**** Listed entries

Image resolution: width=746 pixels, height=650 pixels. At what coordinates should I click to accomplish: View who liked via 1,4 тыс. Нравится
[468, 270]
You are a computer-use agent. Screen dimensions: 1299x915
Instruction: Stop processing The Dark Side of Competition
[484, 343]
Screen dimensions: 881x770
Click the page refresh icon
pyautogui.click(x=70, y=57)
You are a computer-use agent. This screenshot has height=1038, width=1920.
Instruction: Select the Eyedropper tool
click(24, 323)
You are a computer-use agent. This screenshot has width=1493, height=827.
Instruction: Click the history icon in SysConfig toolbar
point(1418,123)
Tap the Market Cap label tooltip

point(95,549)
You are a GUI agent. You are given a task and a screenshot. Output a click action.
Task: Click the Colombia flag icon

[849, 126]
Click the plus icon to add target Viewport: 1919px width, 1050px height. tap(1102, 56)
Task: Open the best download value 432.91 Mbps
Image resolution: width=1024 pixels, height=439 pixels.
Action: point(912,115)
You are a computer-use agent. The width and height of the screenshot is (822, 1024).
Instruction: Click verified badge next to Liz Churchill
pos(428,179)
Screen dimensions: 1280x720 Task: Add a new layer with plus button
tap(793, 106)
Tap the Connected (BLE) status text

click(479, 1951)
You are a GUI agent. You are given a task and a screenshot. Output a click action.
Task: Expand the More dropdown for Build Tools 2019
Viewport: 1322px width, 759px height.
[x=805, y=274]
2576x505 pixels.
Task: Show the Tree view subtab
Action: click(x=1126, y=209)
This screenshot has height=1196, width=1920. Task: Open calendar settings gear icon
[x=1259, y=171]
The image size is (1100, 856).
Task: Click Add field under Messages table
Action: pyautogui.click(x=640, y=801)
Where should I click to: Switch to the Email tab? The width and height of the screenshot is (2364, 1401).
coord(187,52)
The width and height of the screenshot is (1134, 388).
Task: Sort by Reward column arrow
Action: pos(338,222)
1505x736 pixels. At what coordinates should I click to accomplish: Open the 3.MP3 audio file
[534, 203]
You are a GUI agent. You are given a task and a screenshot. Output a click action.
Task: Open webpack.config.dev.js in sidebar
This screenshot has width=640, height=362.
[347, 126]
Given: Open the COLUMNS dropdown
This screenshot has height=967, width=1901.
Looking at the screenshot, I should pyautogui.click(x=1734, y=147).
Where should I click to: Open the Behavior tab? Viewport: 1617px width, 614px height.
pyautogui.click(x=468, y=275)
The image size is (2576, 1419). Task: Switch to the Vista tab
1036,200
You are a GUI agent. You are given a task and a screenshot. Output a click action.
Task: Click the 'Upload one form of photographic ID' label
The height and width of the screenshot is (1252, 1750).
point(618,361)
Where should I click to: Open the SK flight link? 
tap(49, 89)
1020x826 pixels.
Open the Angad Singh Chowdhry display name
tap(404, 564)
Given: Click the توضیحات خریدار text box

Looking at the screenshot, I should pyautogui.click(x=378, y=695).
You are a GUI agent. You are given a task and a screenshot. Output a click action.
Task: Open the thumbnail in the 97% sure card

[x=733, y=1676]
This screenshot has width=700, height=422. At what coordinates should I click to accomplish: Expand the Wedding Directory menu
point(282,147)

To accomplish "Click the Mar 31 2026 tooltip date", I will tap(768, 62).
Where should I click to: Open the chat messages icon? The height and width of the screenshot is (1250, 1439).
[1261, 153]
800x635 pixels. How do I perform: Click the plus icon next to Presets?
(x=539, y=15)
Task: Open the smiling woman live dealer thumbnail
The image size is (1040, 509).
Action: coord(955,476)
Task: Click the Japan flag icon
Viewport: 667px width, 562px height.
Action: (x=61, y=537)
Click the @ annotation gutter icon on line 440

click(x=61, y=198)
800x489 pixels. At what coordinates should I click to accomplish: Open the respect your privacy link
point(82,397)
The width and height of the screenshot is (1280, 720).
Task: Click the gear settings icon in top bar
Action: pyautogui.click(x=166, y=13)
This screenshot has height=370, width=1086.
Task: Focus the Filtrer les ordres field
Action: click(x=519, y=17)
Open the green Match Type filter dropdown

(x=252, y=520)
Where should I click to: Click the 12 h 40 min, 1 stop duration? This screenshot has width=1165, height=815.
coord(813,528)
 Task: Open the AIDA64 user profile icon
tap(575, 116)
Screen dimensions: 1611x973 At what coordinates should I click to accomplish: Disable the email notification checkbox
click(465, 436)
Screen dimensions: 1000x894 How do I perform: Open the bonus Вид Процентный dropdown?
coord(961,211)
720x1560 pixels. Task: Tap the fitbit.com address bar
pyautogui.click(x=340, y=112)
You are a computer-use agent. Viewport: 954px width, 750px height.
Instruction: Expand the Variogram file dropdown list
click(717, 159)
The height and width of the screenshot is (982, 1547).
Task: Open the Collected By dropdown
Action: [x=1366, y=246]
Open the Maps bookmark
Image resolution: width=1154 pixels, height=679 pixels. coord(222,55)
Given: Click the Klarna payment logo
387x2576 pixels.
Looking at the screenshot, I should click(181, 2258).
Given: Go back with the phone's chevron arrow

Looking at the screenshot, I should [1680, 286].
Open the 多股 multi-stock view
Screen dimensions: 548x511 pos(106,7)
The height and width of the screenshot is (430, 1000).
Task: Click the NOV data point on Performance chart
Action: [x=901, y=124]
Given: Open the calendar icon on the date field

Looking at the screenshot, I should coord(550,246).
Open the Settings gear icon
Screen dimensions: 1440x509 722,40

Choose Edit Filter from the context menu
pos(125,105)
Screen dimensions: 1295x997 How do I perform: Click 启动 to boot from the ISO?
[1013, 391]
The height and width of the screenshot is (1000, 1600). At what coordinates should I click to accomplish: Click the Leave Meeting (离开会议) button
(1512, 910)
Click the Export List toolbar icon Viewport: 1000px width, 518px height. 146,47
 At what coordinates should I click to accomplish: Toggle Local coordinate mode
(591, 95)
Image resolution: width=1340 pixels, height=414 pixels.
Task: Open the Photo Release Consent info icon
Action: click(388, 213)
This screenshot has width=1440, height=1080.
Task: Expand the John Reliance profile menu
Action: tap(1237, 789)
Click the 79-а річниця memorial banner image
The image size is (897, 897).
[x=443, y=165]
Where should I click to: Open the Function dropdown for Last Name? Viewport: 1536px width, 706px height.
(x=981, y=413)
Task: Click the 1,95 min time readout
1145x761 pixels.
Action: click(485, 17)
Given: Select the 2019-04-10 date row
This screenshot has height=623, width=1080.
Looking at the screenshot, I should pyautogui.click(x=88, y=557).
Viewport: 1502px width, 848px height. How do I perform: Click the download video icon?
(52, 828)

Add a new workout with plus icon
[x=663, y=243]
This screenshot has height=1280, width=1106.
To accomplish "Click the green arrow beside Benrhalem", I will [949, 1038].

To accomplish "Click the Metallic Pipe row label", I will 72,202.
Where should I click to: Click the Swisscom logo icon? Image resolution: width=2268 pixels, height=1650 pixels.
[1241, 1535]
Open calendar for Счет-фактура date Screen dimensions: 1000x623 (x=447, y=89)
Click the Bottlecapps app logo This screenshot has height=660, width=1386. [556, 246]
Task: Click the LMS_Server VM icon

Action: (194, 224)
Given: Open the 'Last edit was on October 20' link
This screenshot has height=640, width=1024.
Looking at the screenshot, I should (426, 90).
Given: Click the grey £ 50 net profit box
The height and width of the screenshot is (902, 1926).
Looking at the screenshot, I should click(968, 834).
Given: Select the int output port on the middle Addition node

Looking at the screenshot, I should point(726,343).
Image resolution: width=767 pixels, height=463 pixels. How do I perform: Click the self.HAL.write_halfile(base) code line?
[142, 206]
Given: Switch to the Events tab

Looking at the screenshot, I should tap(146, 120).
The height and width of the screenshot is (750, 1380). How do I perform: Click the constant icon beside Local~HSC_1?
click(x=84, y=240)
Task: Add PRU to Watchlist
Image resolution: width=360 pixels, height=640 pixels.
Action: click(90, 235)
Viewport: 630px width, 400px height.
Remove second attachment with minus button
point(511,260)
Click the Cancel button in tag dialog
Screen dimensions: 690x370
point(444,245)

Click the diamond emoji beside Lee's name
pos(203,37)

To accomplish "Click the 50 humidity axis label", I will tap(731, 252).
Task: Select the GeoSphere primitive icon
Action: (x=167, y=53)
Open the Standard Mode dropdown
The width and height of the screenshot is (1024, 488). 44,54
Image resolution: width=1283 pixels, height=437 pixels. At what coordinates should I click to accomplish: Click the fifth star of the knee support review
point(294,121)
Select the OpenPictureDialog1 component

********

What this task involves. Using the entries above, return each line that includes the word "computer".

Exercise solution.
You are a computer-use agent. Screen dimensions: 1299x915
You are a computer-use agent. This screenshot has height=1038, width=1920.
You are a computer-use agent. This screenshot has width=1493, height=827.
You are a computer-use agent. The width and height of the screenshot is (822, 1024).
You are a computer-use agent. Viewport: 954px width, 750px height.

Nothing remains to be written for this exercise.